**Task to complete:** Each entry below should be printed exactly, with every image left out.

**Supplied data:**
== Segment start ==

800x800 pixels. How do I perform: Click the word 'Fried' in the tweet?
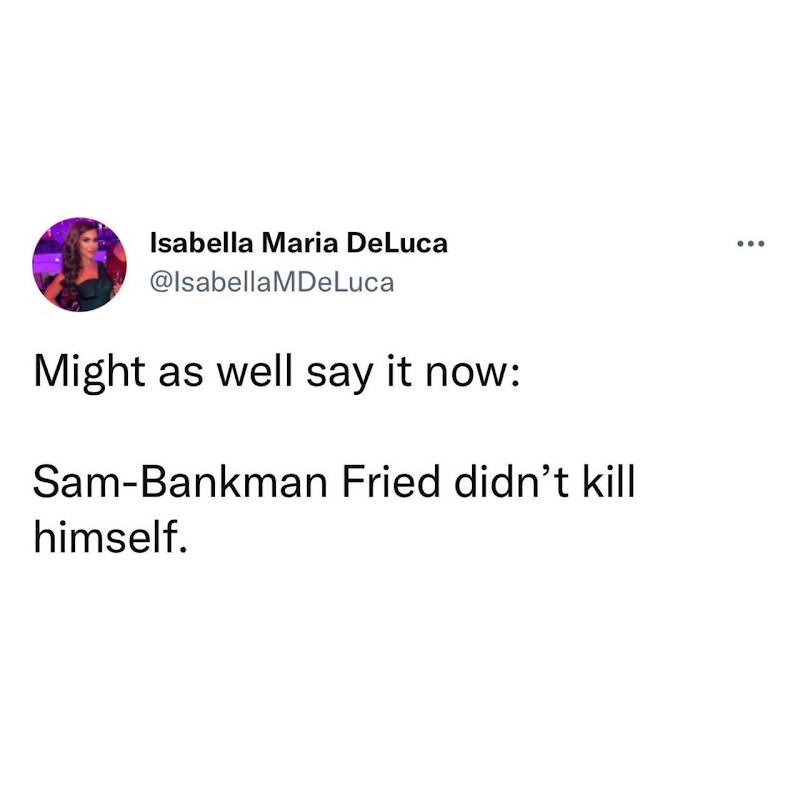(391, 482)
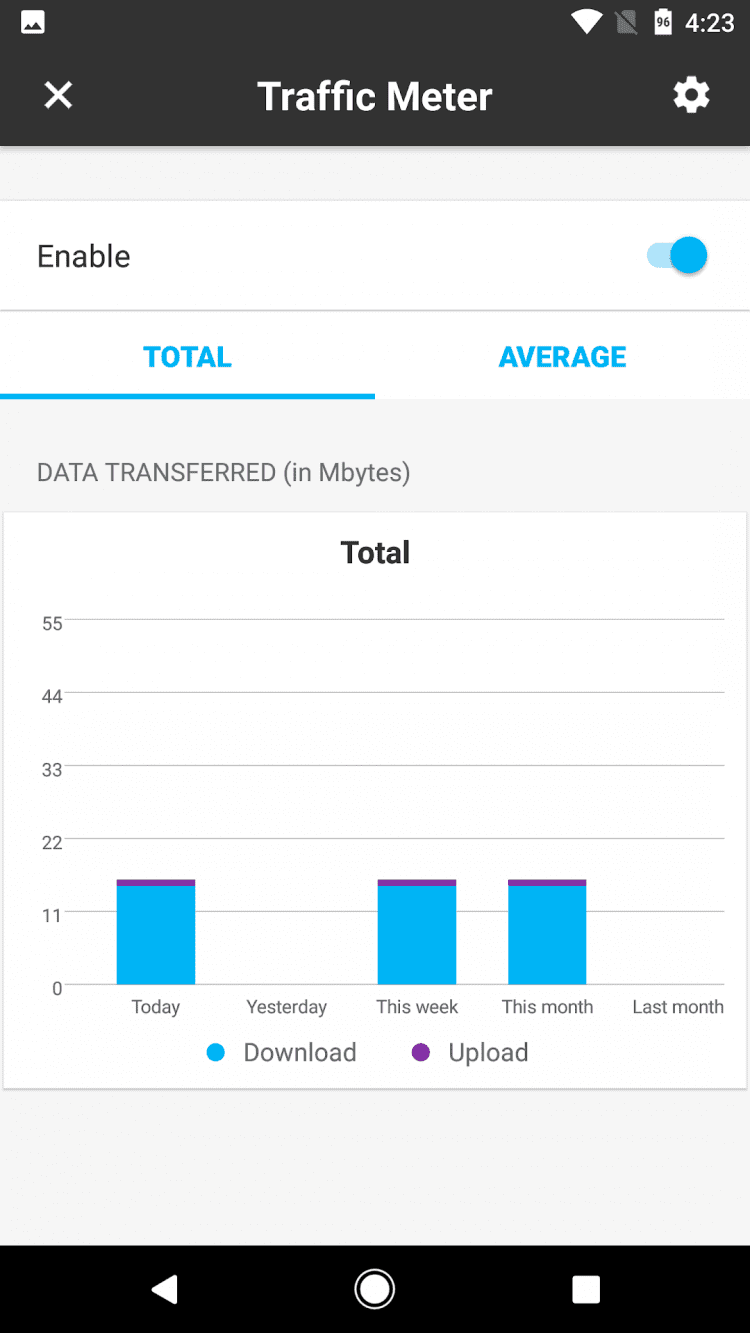Image resolution: width=750 pixels, height=1333 pixels.
Task: Switch to the AVERAGE tab
Action: click(x=562, y=357)
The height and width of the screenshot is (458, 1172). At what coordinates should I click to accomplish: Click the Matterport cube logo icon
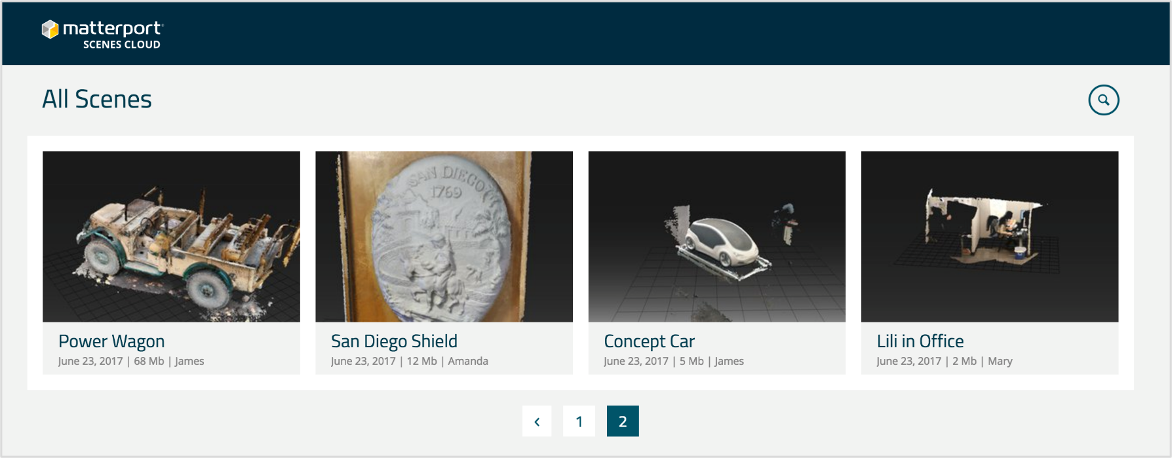pyautogui.click(x=50, y=29)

== Segment end ==

**Response:**
800x800 pixels. How do I perform: Click the word 'Fried' in the tweet?
(391, 482)
Image resolution: width=750 pixels, height=1333 pixels.
Task: Switch to the AVERAGE tab
Action: click(x=562, y=357)
The height and width of the screenshot is (458, 1172). At what coordinates should I click to accomplish: Click the Matterport cube logo icon
pyautogui.click(x=50, y=29)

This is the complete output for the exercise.